Padahal berdasarkan SK Menteri LHK Nomor 785 Tahun 2023 dan Nomor 643 Tahun 2024, kawasan tersebut telah berstatus Area Penggunaan Lain (APL) yang sepenuhnya berada di bawah kewenangan BP Batam.
“Dari hasil penyelidikan, total lahan yang diduga dikuasai secara tidak sah mencapai sekitar ±732 hektare. Baru ±175,39 hektare yang terungkap dikuasai tersangka BY. Sisanya masih kami dalami untuk mengungkap kemungkinan keterlibatan pihak maupun korporasi lain,” tegas Ronni.

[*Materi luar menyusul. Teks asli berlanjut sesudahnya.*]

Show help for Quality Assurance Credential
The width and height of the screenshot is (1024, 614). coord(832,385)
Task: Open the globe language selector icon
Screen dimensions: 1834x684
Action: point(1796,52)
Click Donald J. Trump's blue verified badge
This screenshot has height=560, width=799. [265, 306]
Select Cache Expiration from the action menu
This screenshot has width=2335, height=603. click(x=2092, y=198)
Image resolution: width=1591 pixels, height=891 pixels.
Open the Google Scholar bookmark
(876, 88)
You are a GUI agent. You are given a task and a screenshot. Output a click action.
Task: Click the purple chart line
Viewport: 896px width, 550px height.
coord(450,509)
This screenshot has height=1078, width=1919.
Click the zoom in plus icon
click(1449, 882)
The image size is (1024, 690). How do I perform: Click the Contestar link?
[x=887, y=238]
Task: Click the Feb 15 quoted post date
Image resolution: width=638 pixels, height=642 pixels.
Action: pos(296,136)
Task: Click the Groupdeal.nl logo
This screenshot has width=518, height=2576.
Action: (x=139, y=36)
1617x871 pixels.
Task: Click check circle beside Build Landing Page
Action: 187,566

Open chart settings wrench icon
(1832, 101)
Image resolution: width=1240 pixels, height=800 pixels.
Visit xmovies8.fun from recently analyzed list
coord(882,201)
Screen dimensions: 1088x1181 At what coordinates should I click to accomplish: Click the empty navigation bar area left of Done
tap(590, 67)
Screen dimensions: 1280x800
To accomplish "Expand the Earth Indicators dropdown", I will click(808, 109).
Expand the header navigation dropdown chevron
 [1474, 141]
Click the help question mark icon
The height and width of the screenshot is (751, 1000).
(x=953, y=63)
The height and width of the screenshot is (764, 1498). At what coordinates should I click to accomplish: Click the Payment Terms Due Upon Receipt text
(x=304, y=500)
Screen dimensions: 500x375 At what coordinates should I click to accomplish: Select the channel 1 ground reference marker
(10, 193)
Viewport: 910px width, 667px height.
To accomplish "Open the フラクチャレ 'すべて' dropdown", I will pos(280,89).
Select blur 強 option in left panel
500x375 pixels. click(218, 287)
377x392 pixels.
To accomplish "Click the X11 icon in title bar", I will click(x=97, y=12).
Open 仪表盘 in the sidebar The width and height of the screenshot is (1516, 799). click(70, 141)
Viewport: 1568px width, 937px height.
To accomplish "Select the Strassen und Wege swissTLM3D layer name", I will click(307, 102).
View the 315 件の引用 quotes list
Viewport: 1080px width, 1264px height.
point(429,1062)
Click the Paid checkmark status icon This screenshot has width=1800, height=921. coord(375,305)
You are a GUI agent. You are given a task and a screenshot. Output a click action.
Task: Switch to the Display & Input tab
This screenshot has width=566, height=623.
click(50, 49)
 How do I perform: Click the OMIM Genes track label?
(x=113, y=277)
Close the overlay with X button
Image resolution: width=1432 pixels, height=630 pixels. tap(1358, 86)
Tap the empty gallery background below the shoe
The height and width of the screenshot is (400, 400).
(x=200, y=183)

Akibat penguasaan lahan secara melawan hukum tersebut, BP Batam tidak dapat mengelola kawasan strategis Rempang yang seharusnya dimanfaatkan untuk kepentingan pembangunan dan publik. Penyidik telah mengamankan 23 jenis barang bukti, termasuk dokumen perizinan, surat keputusan dari Kementerian LHK, Pemerintah Provinsi Kepri, serta BP Batam.
Tersangka BY dijerat Pasal 50 ayat (2) huruf a jo Pasal 78 ayat (3) UU Kehutanan sebagaimana diubah dengan UU Cipta Kerja, dengan ancaman pidana penjara maksimal 10 tahun dan denda Rp7,5 miliar, serta Pasal 167 ayat (1) KUHP.